Work to be completed → Rewrite the rows below, replacing each "GUI agent" with "interface agent" and leaving everything else unchanged.

Entries →
BEGIN

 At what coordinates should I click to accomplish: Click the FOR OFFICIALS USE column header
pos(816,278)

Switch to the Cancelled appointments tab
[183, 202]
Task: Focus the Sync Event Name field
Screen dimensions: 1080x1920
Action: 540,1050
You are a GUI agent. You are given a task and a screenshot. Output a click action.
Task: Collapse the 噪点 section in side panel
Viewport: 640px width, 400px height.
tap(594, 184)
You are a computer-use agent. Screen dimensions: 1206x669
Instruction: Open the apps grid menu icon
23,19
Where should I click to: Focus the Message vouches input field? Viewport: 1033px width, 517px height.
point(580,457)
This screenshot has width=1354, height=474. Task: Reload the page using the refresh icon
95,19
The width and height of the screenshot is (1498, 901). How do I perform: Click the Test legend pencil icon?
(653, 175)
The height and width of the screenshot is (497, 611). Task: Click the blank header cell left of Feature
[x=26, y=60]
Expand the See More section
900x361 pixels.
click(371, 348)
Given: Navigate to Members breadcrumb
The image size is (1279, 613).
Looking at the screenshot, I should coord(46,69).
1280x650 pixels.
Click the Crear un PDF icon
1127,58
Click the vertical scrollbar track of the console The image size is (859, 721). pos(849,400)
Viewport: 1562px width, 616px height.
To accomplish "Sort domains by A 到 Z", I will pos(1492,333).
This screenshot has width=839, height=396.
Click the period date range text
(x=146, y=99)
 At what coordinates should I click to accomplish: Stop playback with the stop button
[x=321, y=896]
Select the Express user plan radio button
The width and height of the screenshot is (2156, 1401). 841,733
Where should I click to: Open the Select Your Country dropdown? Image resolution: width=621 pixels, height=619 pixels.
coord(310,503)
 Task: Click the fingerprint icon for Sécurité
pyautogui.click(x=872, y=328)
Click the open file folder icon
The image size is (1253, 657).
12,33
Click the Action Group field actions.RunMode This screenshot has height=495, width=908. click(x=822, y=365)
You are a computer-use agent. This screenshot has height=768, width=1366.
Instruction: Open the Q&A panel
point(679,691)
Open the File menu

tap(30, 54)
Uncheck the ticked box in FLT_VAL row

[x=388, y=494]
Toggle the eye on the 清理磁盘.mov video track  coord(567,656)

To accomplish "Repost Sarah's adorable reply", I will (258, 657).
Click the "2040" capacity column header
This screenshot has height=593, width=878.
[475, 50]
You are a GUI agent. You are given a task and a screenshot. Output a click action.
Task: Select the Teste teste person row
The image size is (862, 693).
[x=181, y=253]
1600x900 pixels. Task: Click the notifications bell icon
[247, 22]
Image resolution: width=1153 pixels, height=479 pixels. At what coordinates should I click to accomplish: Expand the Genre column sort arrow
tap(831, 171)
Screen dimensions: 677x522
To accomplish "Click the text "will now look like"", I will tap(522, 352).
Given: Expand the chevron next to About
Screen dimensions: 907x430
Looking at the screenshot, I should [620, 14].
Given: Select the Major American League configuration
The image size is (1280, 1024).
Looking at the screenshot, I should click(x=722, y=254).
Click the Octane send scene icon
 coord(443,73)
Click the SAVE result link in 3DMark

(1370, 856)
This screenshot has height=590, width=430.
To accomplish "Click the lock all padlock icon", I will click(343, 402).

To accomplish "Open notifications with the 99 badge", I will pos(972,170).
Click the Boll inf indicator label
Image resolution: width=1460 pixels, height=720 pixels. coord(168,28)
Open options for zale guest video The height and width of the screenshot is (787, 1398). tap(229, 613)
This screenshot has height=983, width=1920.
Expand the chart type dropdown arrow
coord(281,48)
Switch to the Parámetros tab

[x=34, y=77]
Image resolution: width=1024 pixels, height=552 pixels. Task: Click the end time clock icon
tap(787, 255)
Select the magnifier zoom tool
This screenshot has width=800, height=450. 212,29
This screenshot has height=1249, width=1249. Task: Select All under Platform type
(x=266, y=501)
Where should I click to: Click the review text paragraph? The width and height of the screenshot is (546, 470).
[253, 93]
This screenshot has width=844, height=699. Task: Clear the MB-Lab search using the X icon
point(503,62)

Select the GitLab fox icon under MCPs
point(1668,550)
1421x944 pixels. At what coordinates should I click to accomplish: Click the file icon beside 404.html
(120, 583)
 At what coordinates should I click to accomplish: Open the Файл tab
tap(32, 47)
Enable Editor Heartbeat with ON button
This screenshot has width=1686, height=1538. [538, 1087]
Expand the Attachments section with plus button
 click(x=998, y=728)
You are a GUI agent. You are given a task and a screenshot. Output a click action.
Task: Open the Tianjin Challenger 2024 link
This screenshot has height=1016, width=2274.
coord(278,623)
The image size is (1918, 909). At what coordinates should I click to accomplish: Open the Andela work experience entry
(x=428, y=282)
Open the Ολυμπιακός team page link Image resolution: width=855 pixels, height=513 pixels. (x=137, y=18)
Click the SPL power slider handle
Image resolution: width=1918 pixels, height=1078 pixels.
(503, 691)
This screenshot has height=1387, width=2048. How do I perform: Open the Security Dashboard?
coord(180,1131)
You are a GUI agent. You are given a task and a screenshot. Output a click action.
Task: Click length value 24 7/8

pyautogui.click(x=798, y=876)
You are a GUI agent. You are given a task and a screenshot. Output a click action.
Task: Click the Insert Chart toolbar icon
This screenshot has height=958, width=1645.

END

Task answer →
 At what coordinates should I click to accomplish: Click the FOR OFFICIALS USE column header
pos(816,278)

Switch to the Cancelled appointments tab
[183, 202]
Task: Focus the Sync Event Name field
Screen dimensions: 1080x1920
Action: 540,1050
You are a interface agent. You are given a task and a screenshot. Output a click action.
Task: Collapse the 噪点 section in side panel
Viewport: 640px width, 400px height.
tap(594, 184)
You are a computer-use agent. Screen dimensions: 1206x669
Instruction: Open the apps grid menu icon
23,19
Where should I click to: Focus the Message vouches input field? Viewport: 1033px width, 517px height.
point(580,457)
This screenshot has width=1354, height=474. Task: Reload the page using the refresh icon
95,19
The width and height of the screenshot is (1498, 901). How do I perform: Click the Test legend pencil icon?
(653, 175)
The height and width of the screenshot is (497, 611). Task: Click the blank header cell left of Feature
[x=26, y=60]
Expand the See More section
900x361 pixels.
click(371, 348)
Given: Navigate to Members breadcrumb
The image size is (1279, 613).
Looking at the screenshot, I should coord(46,69).
1280x650 pixels.
Click the Crear un PDF icon
1127,58
Click the vertical scrollbar track of the console The image size is (859, 721). pos(849,400)
Viewport: 1562px width, 616px height.
To accomplish "Sort domains by A 到 Z", I will pos(1492,333).
This screenshot has width=839, height=396.
Click the period date range text
(x=146, y=99)
 At what coordinates should I click to accomplish: Stop playback with the stop button
[x=321, y=896]
Select the Express user plan radio button
The width and height of the screenshot is (2156, 1401). 841,733
Where should I click to: Open the Select Your Country dropdown? Image resolution: width=621 pixels, height=619 pixels.
coord(310,503)
 Task: Click the fingerprint icon for Sécurité
pyautogui.click(x=872, y=328)
Click the open file folder icon
The image size is (1253, 657).
12,33
Click the Action Group field actions.RunMode This screenshot has height=495, width=908. click(x=822, y=365)
You are a computer-use agent. This screenshot has height=768, width=1366.
Instruction: Open the Q&A panel
point(679,691)
Open the File menu

tap(30, 54)
Uncheck the ticked box in FLT_VAL row

[x=388, y=494]
Toggle the eye on the 清理磁盘.mov video track  coord(567,656)

To accomplish "Repost Sarah's adorable reply", I will (258, 657).
Click the "2040" capacity column header
This screenshot has height=593, width=878.
[475, 50]
You are a interface agent. You are given a task and a screenshot. Output a click action.
Task: Select the Teste teste person row
The image size is (862, 693).
[x=181, y=253]
1600x900 pixels. Task: Click the notifications bell icon
[247, 22]
Image resolution: width=1153 pixels, height=479 pixels. At what coordinates should I click to accomplish: Expand the Genre column sort arrow
tap(831, 171)
Screen dimensions: 677x522
To accomplish "Click the text "will now look like"", I will tap(522, 352).
Given: Expand the chevron next to About
Screen dimensions: 907x430
Looking at the screenshot, I should [620, 14].
Given: Select the Major American League configuration
The image size is (1280, 1024).
Looking at the screenshot, I should click(x=722, y=254).
Click the Octane send scene icon
 coord(443,73)
Click the SAVE result link in 3DMark

(1370, 856)
This screenshot has height=590, width=430.
To accomplish "Click the lock all padlock icon", I will click(343, 402).

To accomplish "Open notifications with the 99 badge", I will pos(972,170).
Click the Boll inf indicator label
Image resolution: width=1460 pixels, height=720 pixels. coord(168,28)
Open options for zale guest video The height and width of the screenshot is (787, 1398). tap(229, 613)
This screenshot has height=983, width=1920.
Expand the chart type dropdown arrow
coord(281,48)
Switch to the Parámetros tab

[x=34, y=77]
Image resolution: width=1024 pixels, height=552 pixels. Task: Click the end time clock icon
tap(787, 255)
Select the magnifier zoom tool
This screenshot has width=800, height=450. 212,29
This screenshot has height=1249, width=1249. Task: Select All under Platform type
(x=266, y=501)
Where should I click to: Click the review text paragraph? The width and height of the screenshot is (546, 470).
[253, 93]
This screenshot has width=844, height=699. Task: Clear the MB-Lab search using the X icon
point(503,62)

Select the GitLab fox icon under MCPs
point(1668,550)
1421x944 pixels. At what coordinates should I click to accomplish: Click the file icon beside 404.html
(120, 583)
 At what coordinates should I click to accomplish: Open the Файл tab
tap(32, 47)
Enable Editor Heartbeat with ON button
This screenshot has width=1686, height=1538. [538, 1087]
Expand the Attachments section with plus button
 click(x=998, y=728)
You are a interface agent. You are given a task and a screenshot. Output a click action.
Task: Open the Tianjin Challenger 2024 link
This screenshot has height=1016, width=2274.
coord(278,623)
The image size is (1918, 909). At what coordinates should I click to accomplish: Open the Andela work experience entry
(x=428, y=282)
Open the Ολυμπιακός team page link Image resolution: width=855 pixels, height=513 pixels. (x=137, y=18)
Click the SPL power slider handle
Image resolution: width=1918 pixels, height=1078 pixels.
(503, 691)
This screenshot has height=1387, width=2048. How do I perform: Open the Security Dashboard?
coord(180,1131)
You are a interface agent. You are given a task and a screenshot. Output a click action.
Task: Click length value 24 7/8

pyautogui.click(x=798, y=876)
You are a interface agent. You are given a task and a screenshot. Output a click action.
Task: Click the Insert Chart toolbar icon
This screenshot has height=958, width=1645.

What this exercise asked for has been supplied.